EXERCISE DIRECTIONS
Your answer must be the full set of records, repeated exactly.

DATA EXCERPTS

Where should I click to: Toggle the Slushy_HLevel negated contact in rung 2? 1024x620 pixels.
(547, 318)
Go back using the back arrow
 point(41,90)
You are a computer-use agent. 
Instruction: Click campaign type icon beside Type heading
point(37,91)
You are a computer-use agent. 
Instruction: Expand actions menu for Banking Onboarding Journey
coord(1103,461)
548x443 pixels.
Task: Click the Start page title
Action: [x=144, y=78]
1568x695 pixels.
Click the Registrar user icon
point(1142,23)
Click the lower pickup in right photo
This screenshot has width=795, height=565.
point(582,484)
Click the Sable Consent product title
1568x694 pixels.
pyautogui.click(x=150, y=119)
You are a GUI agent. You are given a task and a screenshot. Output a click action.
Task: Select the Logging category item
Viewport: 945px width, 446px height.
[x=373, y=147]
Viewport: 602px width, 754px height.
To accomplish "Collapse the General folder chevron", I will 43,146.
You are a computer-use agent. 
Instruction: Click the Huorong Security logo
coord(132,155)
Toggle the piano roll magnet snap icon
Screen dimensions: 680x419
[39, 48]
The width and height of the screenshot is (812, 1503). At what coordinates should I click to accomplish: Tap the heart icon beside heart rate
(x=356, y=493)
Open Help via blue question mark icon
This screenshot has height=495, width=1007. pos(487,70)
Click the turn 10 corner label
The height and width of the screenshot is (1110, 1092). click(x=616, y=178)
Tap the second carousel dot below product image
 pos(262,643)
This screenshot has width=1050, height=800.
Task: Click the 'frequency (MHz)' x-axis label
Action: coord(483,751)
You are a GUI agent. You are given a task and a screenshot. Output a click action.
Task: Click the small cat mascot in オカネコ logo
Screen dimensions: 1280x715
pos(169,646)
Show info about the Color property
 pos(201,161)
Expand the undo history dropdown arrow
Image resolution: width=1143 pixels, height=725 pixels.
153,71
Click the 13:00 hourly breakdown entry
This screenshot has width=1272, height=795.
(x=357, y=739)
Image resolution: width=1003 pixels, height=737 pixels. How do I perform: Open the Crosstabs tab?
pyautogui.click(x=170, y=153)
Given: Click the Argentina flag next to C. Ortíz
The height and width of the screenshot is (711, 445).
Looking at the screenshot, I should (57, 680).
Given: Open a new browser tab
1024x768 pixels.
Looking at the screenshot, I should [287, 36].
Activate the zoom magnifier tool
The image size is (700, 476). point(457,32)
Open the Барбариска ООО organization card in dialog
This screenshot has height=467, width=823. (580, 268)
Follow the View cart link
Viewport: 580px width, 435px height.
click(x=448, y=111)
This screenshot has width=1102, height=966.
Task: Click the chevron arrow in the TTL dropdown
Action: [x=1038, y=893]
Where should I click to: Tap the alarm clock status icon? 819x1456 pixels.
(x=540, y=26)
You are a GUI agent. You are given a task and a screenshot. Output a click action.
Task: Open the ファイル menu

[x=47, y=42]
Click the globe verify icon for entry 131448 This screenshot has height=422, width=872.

REPLY TO THE TASK
Where should I click to: Toggle the Slushy_HLevel negated contact in rung 2? 1024x620 pixels.
(547, 318)
Go back using the back arrow
 point(41,90)
You are a computer-use agent. 
Instruction: Click campaign type icon beside Type heading
point(37,91)
You are a computer-use agent. 
Instruction: Expand actions menu for Banking Onboarding Journey
coord(1103,461)
548x443 pixels.
Task: Click the Start page title
Action: [x=144, y=78]
1568x695 pixels.
Click the Registrar user icon
point(1142,23)
Click the lower pickup in right photo
This screenshot has width=795, height=565.
point(582,484)
Click the Sable Consent product title
1568x694 pixels.
pyautogui.click(x=150, y=119)
You are a GUI agent. You are given a task and a screenshot. Output a click action.
Task: Select the Logging category item
Viewport: 945px width, 446px height.
[x=373, y=147]
Viewport: 602px width, 754px height.
To accomplish "Collapse the General folder chevron", I will 43,146.
You are a computer-use agent. 
Instruction: Click the Huorong Security logo
coord(132,155)
Toggle the piano roll magnet snap icon
Screen dimensions: 680x419
[39, 48]
The width and height of the screenshot is (812, 1503). At what coordinates should I click to accomplish: Tap the heart icon beside heart rate
(x=356, y=493)
Open Help via blue question mark icon
This screenshot has height=495, width=1007. pos(487,70)
Click the turn 10 corner label
The height and width of the screenshot is (1110, 1092). click(x=616, y=178)
Tap the second carousel dot below product image
 pos(262,643)
This screenshot has width=1050, height=800.
Task: Click the 'frequency (MHz)' x-axis label
Action: coord(483,751)
You are a GUI agent. You are given a task and a screenshot. Output a click action.
Task: Click the small cat mascot in オカネコ logo
Screen dimensions: 1280x715
pos(169,646)
Show info about the Color property
 pos(201,161)
Expand the undo history dropdown arrow
Image resolution: width=1143 pixels, height=725 pixels.
153,71
Click the 13:00 hourly breakdown entry
This screenshot has width=1272, height=795.
(x=357, y=739)
Image resolution: width=1003 pixels, height=737 pixels. How do I perform: Open the Crosstabs tab?
pyautogui.click(x=170, y=153)
Given: Click the Argentina flag next to C. Ortíz
The height and width of the screenshot is (711, 445).
Looking at the screenshot, I should (57, 680).
Given: Open a new browser tab
1024x768 pixels.
Looking at the screenshot, I should [287, 36].
Activate the zoom magnifier tool
The image size is (700, 476). point(457,32)
Open the Барбариска ООО organization card in dialog
This screenshot has height=467, width=823. (580, 268)
Follow the View cart link
Viewport: 580px width, 435px height.
click(x=448, y=111)
This screenshot has width=1102, height=966.
Task: Click the chevron arrow in the TTL dropdown
Action: [x=1038, y=893]
Where should I click to: Tap the alarm clock status icon? 819x1456 pixels.
(x=540, y=26)
You are a GUI agent. You are given a task and a screenshot. Output a click action.
Task: Open the ファイル menu

[x=47, y=42]
Click the globe verify icon for entry 131448 This screenshot has height=422, width=872.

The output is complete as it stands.